Mass shooting suspect James Holmes failed
oral exams, made unspecified threats and was banned from the University of
Colorado campus where he was studying just weeks before he went on a rampage at
a midnight movie premiere, prosecutors say.
Prosecutors say Holmes' academic records,
application and grades, which they haven't yet seen, will show the neuroscience
student's state of mind in the weeks before the July 20 assault in the crowded
theater that left 12 dead and 58 injured.

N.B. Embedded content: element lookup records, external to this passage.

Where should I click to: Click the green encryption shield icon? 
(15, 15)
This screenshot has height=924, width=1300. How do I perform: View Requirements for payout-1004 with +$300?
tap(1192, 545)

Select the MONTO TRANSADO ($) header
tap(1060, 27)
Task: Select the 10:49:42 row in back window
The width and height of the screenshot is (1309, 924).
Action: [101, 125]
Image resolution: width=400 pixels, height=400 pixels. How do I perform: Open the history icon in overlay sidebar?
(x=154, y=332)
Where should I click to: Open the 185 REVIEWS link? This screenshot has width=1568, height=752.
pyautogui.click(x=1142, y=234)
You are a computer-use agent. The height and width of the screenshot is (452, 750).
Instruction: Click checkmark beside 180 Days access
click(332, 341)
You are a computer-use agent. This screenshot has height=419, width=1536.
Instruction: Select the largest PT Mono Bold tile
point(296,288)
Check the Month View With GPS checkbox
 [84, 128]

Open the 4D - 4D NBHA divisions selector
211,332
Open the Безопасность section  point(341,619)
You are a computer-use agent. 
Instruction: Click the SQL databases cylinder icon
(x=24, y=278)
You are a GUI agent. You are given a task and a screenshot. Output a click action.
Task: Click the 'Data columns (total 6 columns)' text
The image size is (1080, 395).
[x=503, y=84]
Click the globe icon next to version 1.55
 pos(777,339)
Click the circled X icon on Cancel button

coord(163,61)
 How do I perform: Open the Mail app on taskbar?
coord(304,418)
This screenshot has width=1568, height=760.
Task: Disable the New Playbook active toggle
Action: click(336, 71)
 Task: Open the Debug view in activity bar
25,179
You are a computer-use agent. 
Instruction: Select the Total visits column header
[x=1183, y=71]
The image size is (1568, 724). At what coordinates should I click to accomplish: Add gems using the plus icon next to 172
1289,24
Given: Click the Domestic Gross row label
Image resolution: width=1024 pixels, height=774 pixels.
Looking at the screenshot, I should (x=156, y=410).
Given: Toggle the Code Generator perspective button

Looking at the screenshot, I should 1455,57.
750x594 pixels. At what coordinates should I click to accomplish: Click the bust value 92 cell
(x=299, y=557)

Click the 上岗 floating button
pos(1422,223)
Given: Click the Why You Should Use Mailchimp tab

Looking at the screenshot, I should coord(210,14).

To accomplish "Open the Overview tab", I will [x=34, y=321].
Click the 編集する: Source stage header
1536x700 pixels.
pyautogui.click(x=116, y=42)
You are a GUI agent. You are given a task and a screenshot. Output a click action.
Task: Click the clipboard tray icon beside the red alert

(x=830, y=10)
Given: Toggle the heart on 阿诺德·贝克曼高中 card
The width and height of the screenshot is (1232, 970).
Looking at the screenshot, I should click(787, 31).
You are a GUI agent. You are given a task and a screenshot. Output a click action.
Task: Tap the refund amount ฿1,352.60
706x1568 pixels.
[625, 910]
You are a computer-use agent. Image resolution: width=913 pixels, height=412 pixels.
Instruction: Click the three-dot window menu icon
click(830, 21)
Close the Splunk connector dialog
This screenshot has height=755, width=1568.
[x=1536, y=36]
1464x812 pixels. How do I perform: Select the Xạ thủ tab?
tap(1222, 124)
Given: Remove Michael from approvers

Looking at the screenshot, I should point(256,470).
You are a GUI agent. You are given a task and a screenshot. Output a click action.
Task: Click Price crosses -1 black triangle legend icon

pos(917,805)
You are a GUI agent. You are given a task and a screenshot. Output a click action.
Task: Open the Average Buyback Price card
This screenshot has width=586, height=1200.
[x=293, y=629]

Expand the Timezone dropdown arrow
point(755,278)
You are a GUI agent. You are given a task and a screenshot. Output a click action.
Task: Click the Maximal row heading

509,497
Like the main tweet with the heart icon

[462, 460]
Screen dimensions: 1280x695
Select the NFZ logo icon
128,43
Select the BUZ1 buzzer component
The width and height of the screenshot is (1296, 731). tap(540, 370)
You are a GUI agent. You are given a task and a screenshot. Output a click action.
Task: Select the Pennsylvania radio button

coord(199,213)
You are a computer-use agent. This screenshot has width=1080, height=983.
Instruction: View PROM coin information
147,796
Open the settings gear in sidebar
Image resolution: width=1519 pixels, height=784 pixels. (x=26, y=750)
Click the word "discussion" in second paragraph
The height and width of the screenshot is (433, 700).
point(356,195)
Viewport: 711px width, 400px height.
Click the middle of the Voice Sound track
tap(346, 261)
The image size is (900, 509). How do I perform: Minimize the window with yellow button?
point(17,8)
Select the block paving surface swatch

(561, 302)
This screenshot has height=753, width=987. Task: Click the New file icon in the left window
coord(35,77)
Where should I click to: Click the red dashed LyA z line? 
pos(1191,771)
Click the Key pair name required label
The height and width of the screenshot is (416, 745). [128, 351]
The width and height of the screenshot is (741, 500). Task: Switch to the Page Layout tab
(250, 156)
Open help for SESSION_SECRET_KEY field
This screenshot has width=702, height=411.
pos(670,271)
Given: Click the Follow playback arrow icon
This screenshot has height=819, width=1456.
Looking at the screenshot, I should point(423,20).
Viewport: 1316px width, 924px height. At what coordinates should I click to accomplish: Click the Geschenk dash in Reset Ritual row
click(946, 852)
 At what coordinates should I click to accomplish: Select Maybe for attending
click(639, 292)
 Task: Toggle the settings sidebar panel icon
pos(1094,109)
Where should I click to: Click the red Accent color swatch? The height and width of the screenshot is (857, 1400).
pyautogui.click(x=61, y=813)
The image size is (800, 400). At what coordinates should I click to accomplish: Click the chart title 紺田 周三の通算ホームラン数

"The fact that he took and failed his
oral board on June 7 is very much relevant to what happened after,"
prosecutor Karen Pearson argued to Judge William B. Sylvester on Thursday
afternoon at Arapahoe District Court.
Holmes, 24, who sat quietly in court
twiddling his thumbs and steepling his manacled hands, still has red-orange
hair, but with heavy sideburns and mustache growing in. Pearson did not
elaborate on the threats received by university officials or why they had
revoked Holmes’ campus access and ID.
Defense attorney Daniel King called
prosecutors' efforts a "fishing expedition." King in a prior court
hearing called Holmes "mentally ill" and appears to be laying the
groundwork for an insanity defense.
King added Thursday: "It's irrelevant
what the motive is."
Sylvester took the arguments under
advisement following the 40-minute hearing.
Arapahoe County District Attorney Carol
Chambers has charged Holmes with 142 criminal counts, including 24 counts of
murder. Holmes, who has not yet entered a plea, faces 12 counts of premeditated
murder and 12 counts of murder with malice and extreme indifference to human
life.
Next Thursday, attorneys will argue whether
interactions between Holmes, a doctoral student, and university psychiatrist
Dr. Lynne Fenton are protected under doctor-patient confidentiality laws.